Gender Gap in der Wissenschaft

Über die Ursachen und was dagegen getan werden kann

Die Geschlechterverhältnisse in der Wissenschaft sind nach wie vor asymmetrisch strukturiert. Das zeigt sich insbesondere in einem Phänomen, das in der bildungssoziologischen Diskussion als »leaky pipeline« bezeichnet wird: Wie in einer defekten Wasserleitung scheidet mit jeder Stufe der akademischen Karriereleiter ein Teil der Frauen aus. So haben Frauen im Studienjahr 2013 mit 49,8 Prozent fast die Hälfte der StudienanfängerInnen gestellt. Von den AbsolventInnen des gleichen Studienjahres sind sogar 50,8 Prozent Frauen. Bei den Hochschulprofessuren beträgt der Frauenanteil jedoch nur noch 21,3 Prozent. Der relativ hohe Frauenanteil am Beginn der akademischen Karriereleiter hält sich nicht von Stufe zu Stufe, sondern verringert sich bei der jeweils höheren Karrierestufe.

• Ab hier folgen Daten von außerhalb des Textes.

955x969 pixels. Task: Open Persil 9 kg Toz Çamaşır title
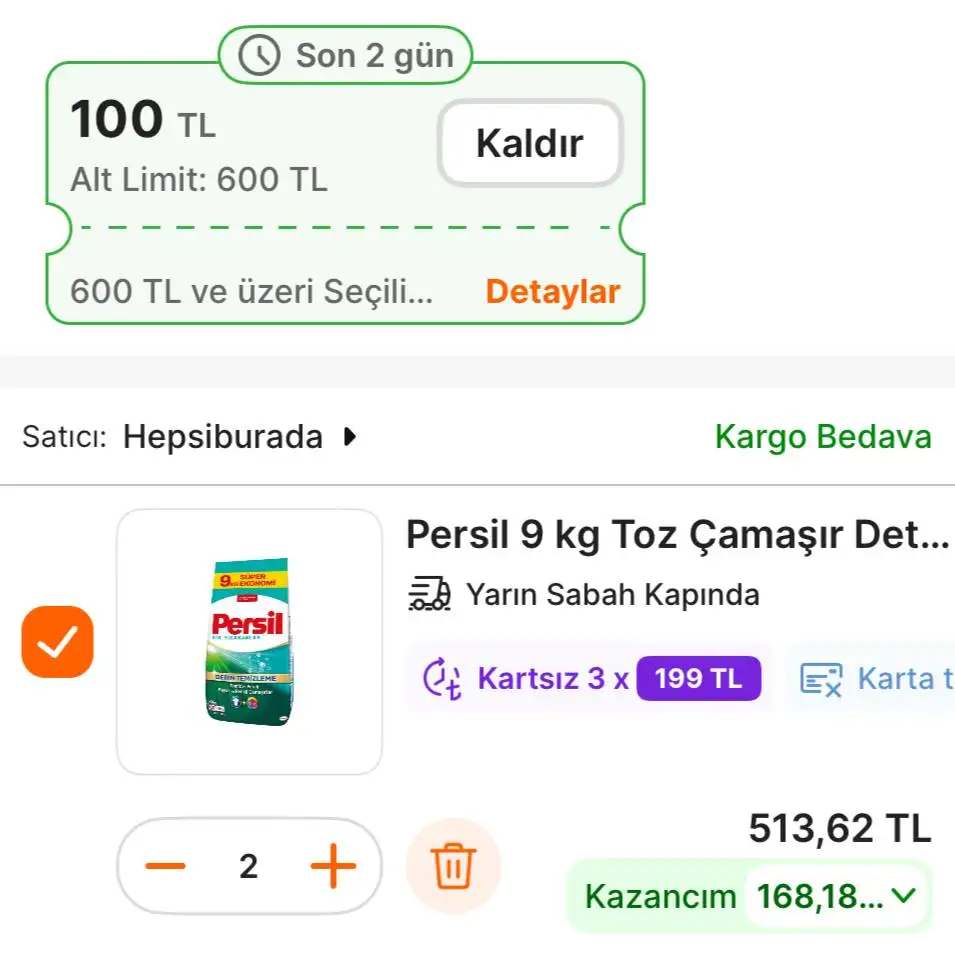[676, 536]
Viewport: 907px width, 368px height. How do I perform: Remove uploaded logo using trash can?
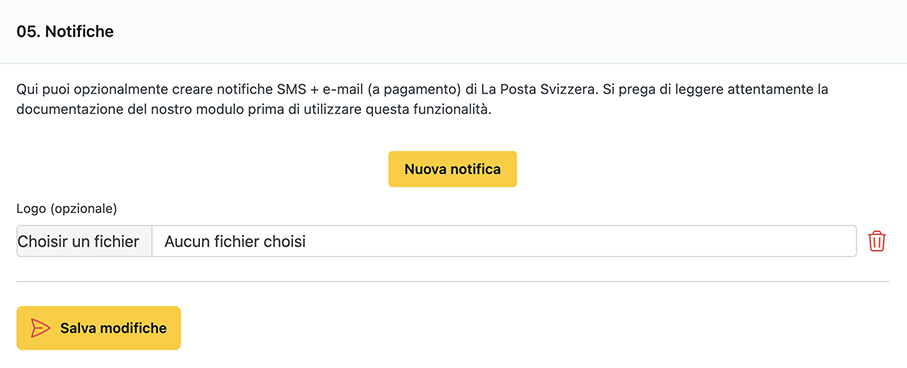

Im wissenschaftlichen Qualifikationsverlauf wird die Schere von Stufe zu Stufe größer zwischen den Frauen- und Männeranteilen. Zwar stieg der Frauenanteil an den Professuren seit 1990 kontinuierlich an und hat sich seitdem verdreifacht. Diese Steigerung erfolgte aber von einem sehr niedrigen Ausgangsniveau. An der großen Kluft zwischen Frauen- und Männeranteilen bei den Professuren hat sie nichts ändern können.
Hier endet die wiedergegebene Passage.